In: Economics
The countries of both Sub-Saharan Africa and the Middle East and North Africa (MENA) are characterized by patron-client political systems.
(a) What aspects of their respective histories and present realities have led to the pervasiveness of these systems?
(b) What are some of the differences in the way these patron-client relations are exercised in oil- exporting and non-oil-exporting countries in MENA?
(c) How does this “clientelism” relate to the phenomenon of failed states in Sub-Saharan Africa?
A. Patron–client systems are among the oldest political forms in the world.

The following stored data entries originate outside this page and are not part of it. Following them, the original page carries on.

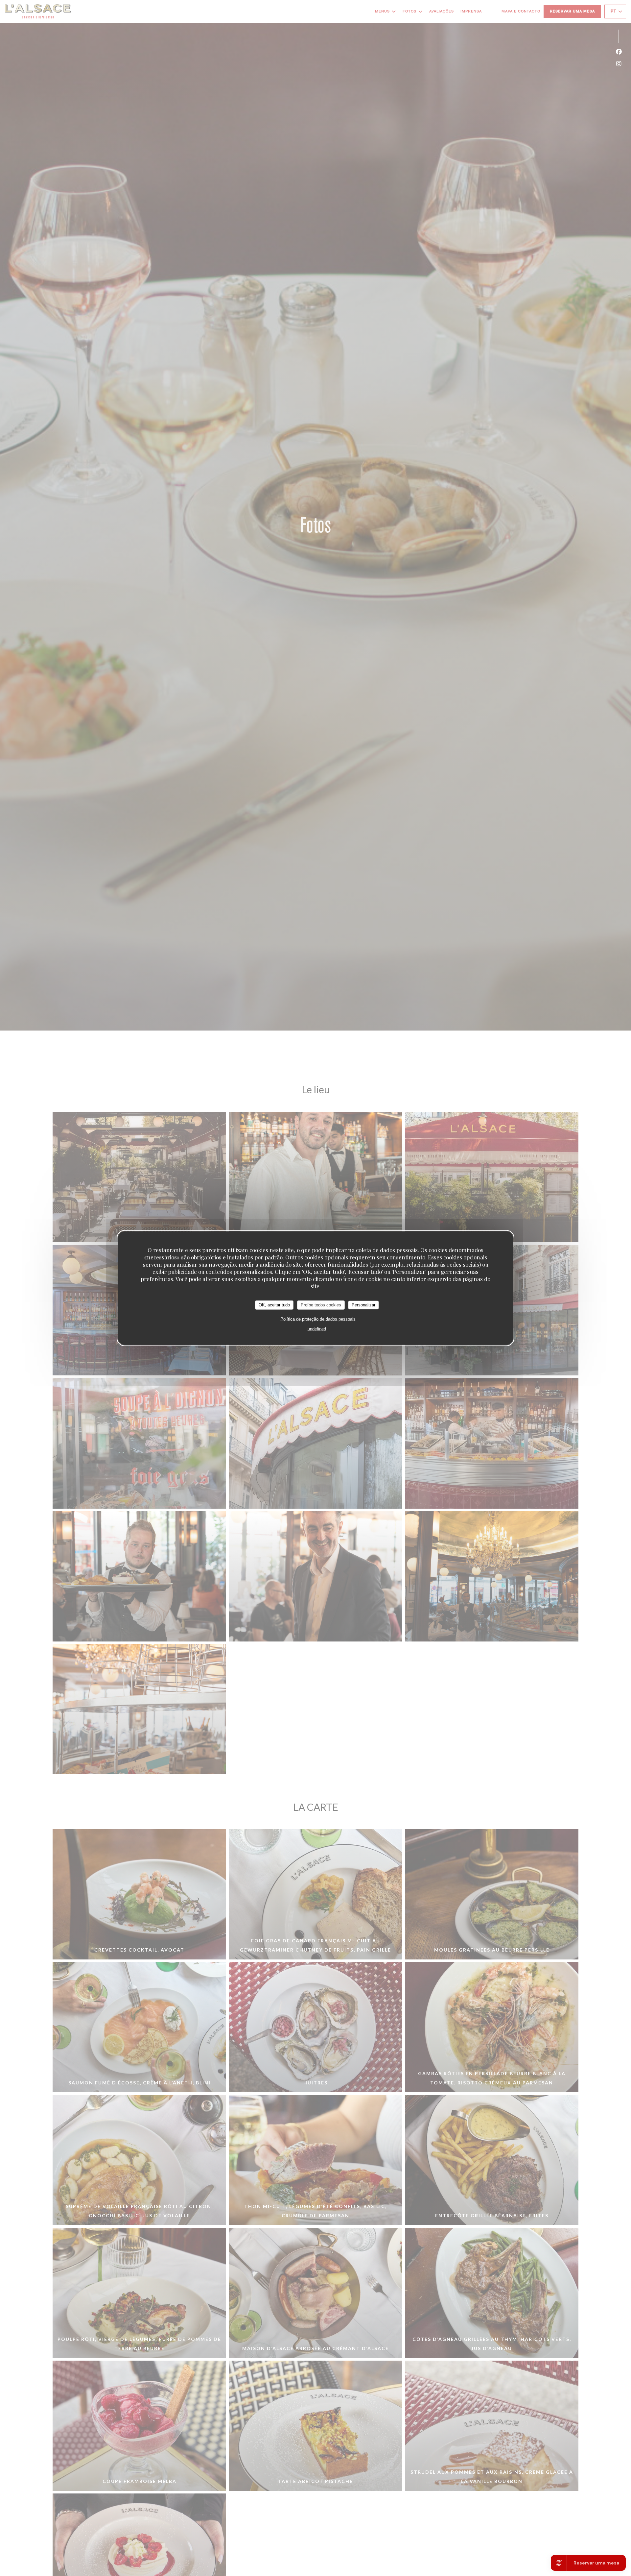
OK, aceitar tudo (274, 1304)
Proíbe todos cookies (321, 1304)
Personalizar (363, 1304)
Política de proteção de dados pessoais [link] (318, 1318)
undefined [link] (317, 1328)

Before humans developed self–conscious political systems, people organized themselves around leaders of hunting and gathering bands that were generally composed of people related by blood or marriage. Ideally, the head of the band would have been the father or the oldest male relative. Because such leaders probably acted more as patriarchs, facilitators, and guides, and because society would have been relatively undifferentiated and unstratified, such leaders should not be considered political leaders. Rather, they were simply hereditary heads of families or informal heads of very small communities.

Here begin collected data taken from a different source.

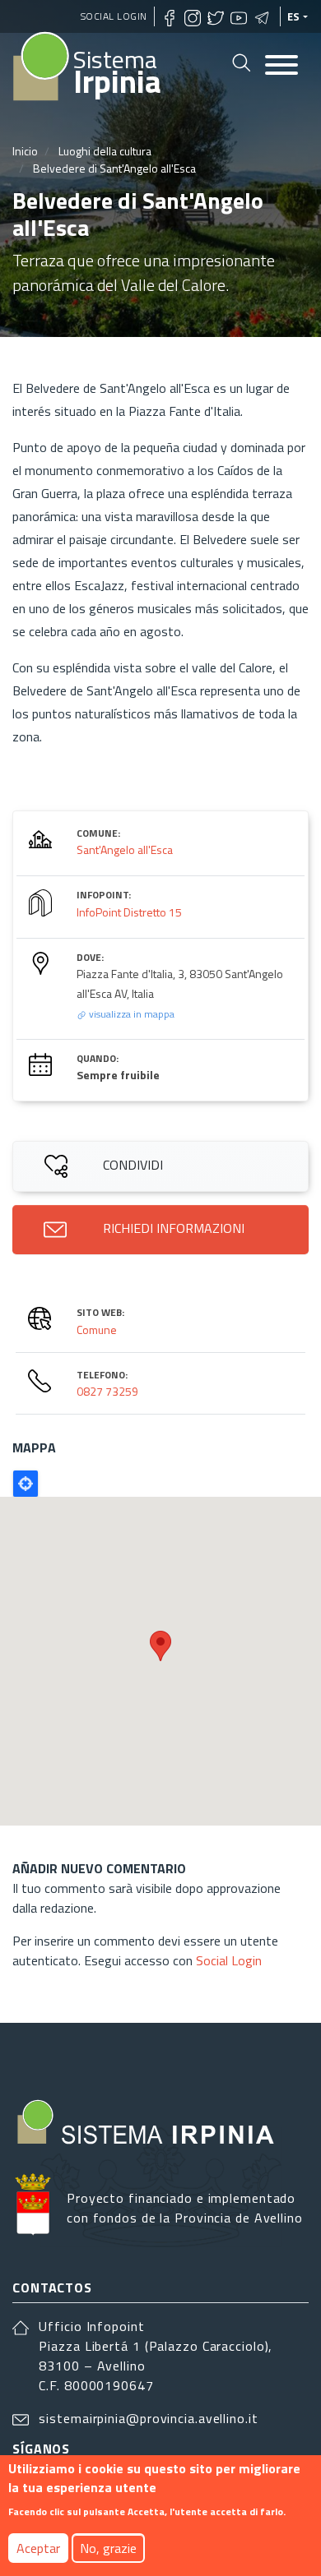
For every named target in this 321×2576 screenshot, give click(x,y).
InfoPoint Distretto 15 (129, 912)
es (293, 16)
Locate (25, 1483)
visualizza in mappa (130, 1014)
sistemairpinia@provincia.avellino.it (148, 2418)
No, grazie (108, 2548)
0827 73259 (107, 1391)
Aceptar (38, 2548)
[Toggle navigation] (281, 66)
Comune (97, 1329)
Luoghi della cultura (104, 150)
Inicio (25, 150)
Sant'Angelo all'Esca (125, 849)
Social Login (114, 16)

However, as society became more complex, as wealth became more pronounced, and as defense became more challenging, men, and at times women, emerged as leaders and defenders of families or regions. In many parts of the world, archeologists have discovered very early burial sites in which a small minority of the people were interred with symbols of wealth and political power. Presumably, those people were seen as big people, leaders charged with defending and guiding the community. People generally would have used the language of kinship to describe such leaders who would have been regarded as fathers or senior kin. But, in fact, the patron's entourage was composed of people with varying degrees of genetic attachment and many people were connected to their patrons by bonds of choice rather than blood. This was the beginning of politics.
C. Clientelism
Specifically African problem is actually a general characteristic of all developing countries undergoing processes of primitive accumulation and associated political corruption. The key analytical challenge is to explain why some countries are able to create more developmental outcomes in the context of clientelism and corruption and why other states do not. For example, functionalist theories cannot explain why economic growth rates vary across (clientelist) sub-Saharan African polities, or why many countries in sub-Saharan Africa achieved rates of growth close to East Asia and Latin America in the period 1960-80.

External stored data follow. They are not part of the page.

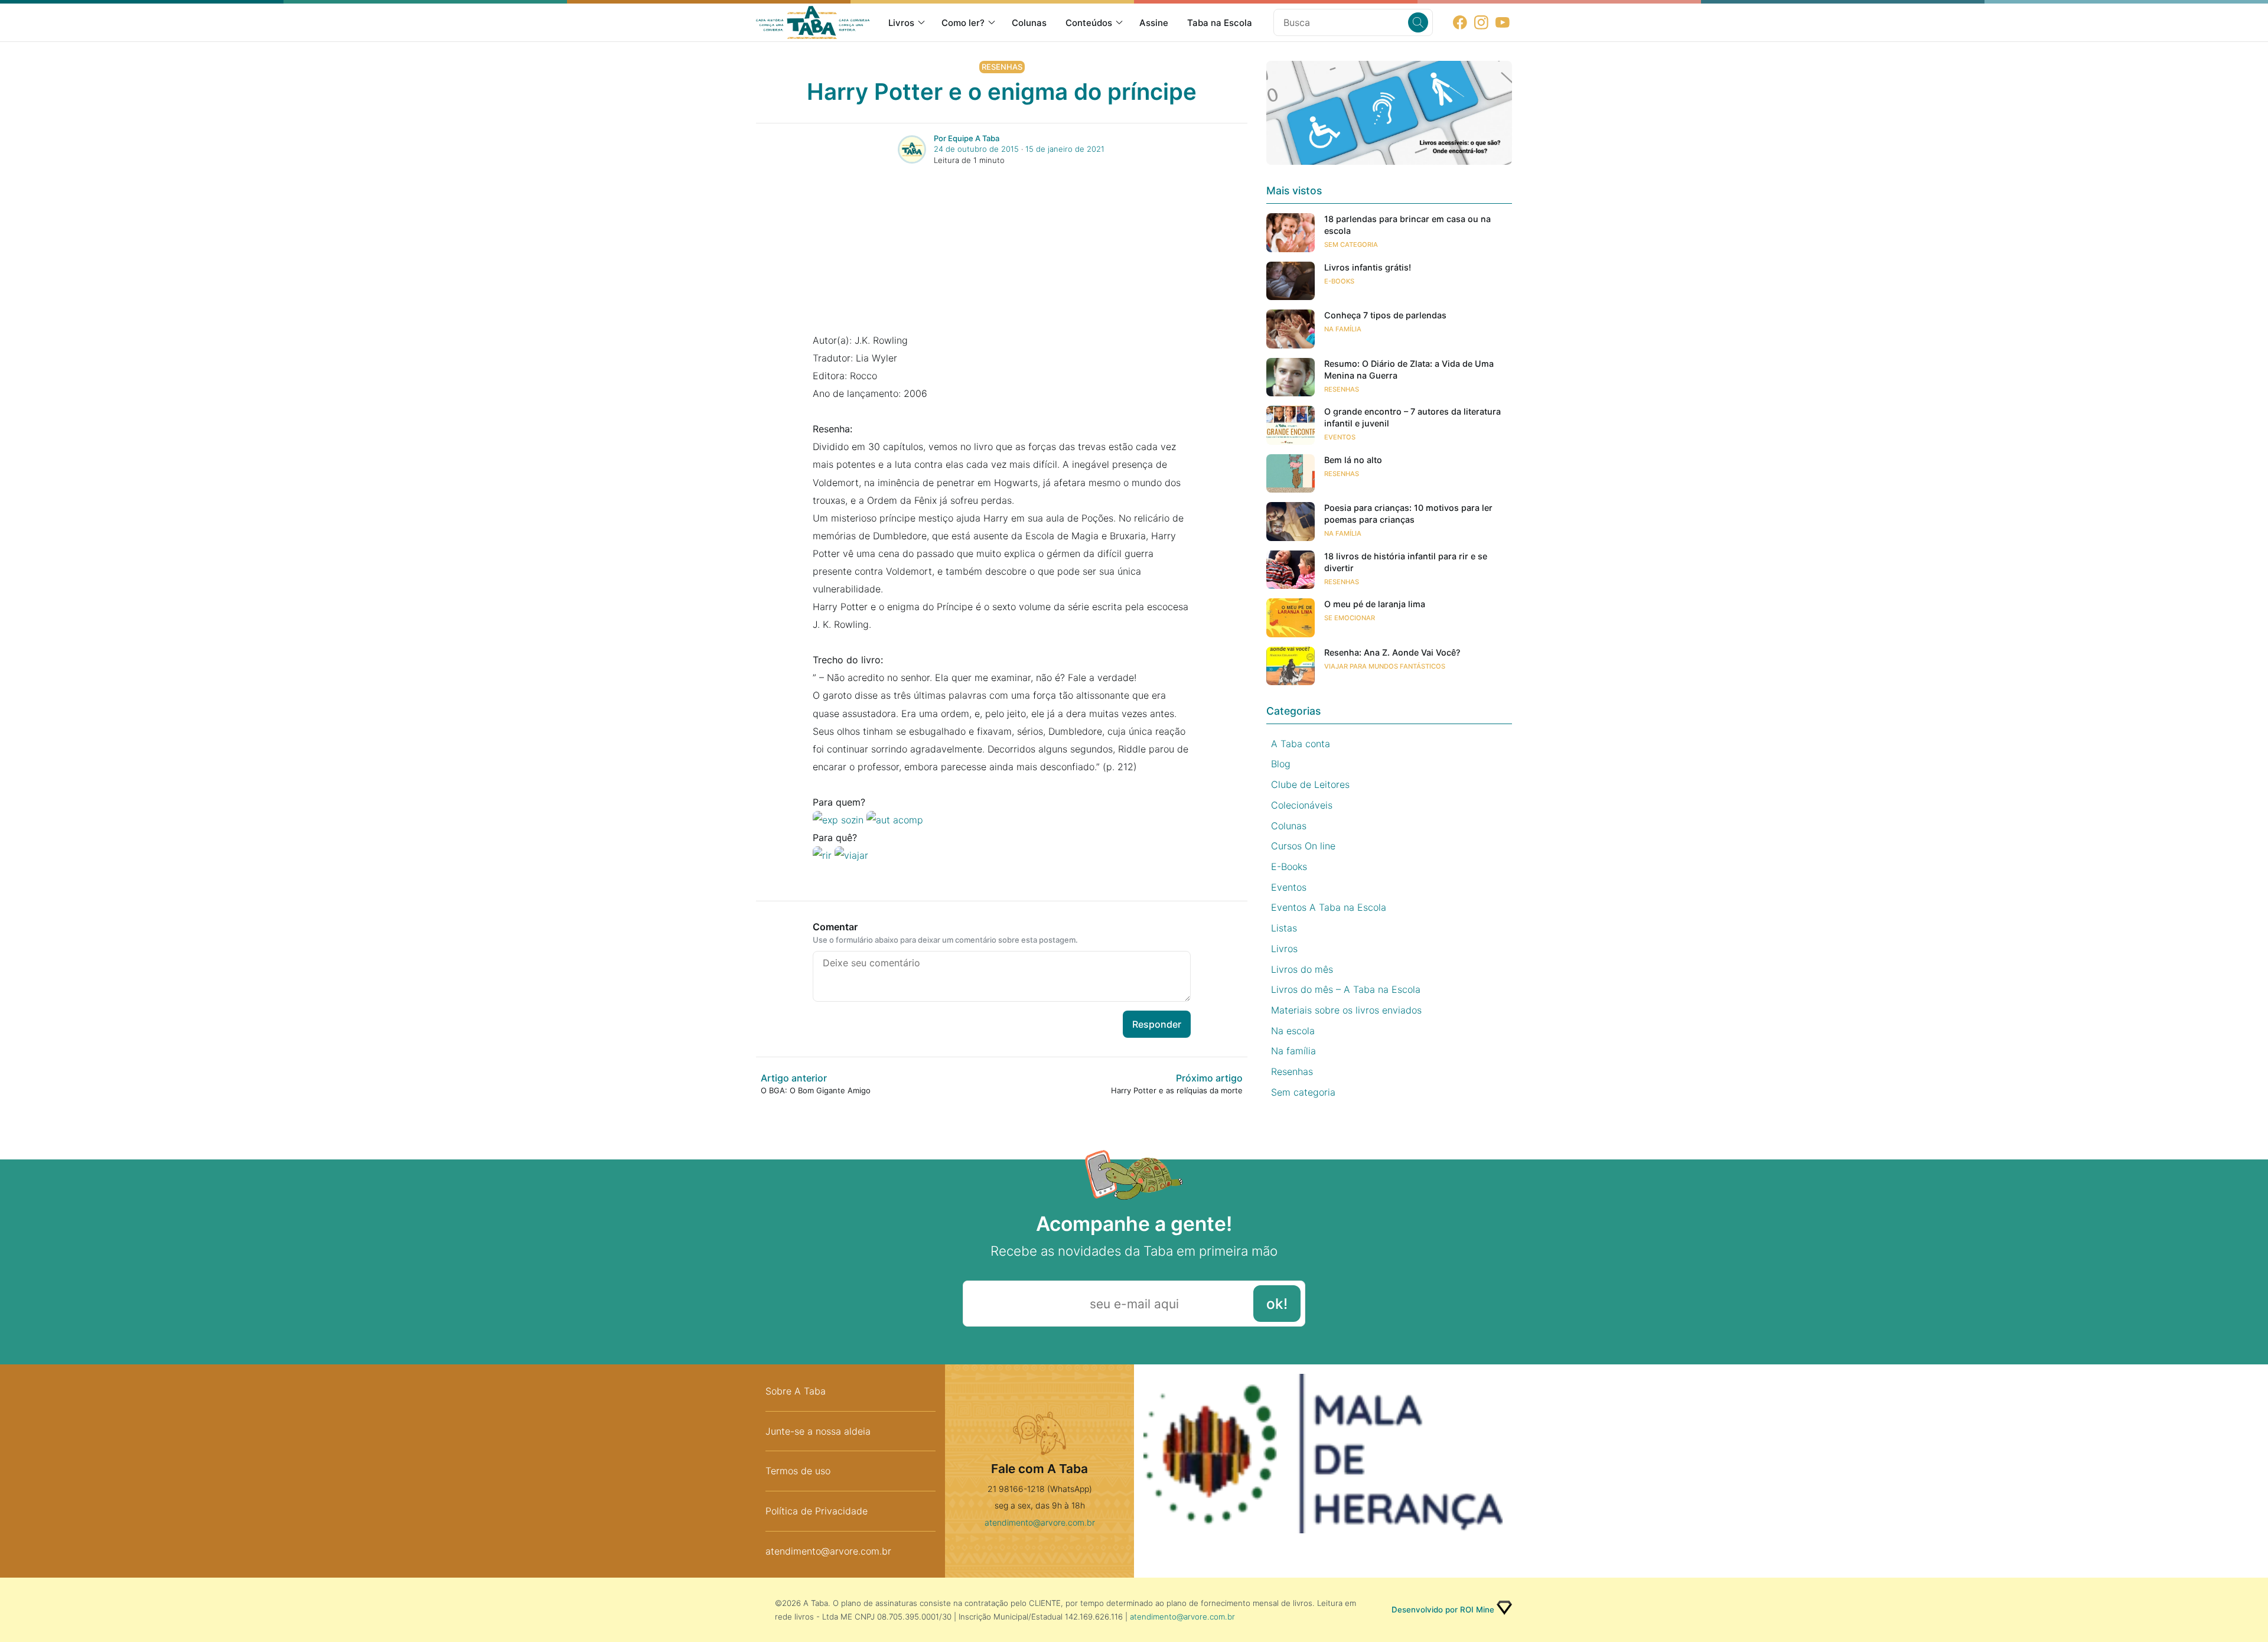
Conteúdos (1088, 22)
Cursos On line (1303, 846)
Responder (1156, 1024)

Critiques states an idea that there is one type of patrimonial politics in Africa. They makes a distinction between two variants of the post-colonial state moving beyond the simple neo-patrimonial description. They argues that the response to the instability of clientelism in some states, including Kenya, Tanzania, Zambia, Senegal and Cote d’Ivoire was to centralise and bureaucratise power. Political parties were displaced as the main distributors of clientelist resources by a bureaucracy under control of the President. In other states, including Nigeria, Sierra Leone, Liberia, Uganda, Ghana and Somalia, critiques argues the incipient crisis of clientelism was not resolved; leaders did not bureaucratise, nor did they centrally control clientelism. The system became more unstable. They describes these regimes as having ‘spoils politics’ with a more winner-take-all nature of electoral politics, more pervasive and fragmented corruption, greater economic crises,with a greater disintegration of political institutions and mediations. It is these regimes that give full expression to Bayart’s notion of ‘politics of the belly’.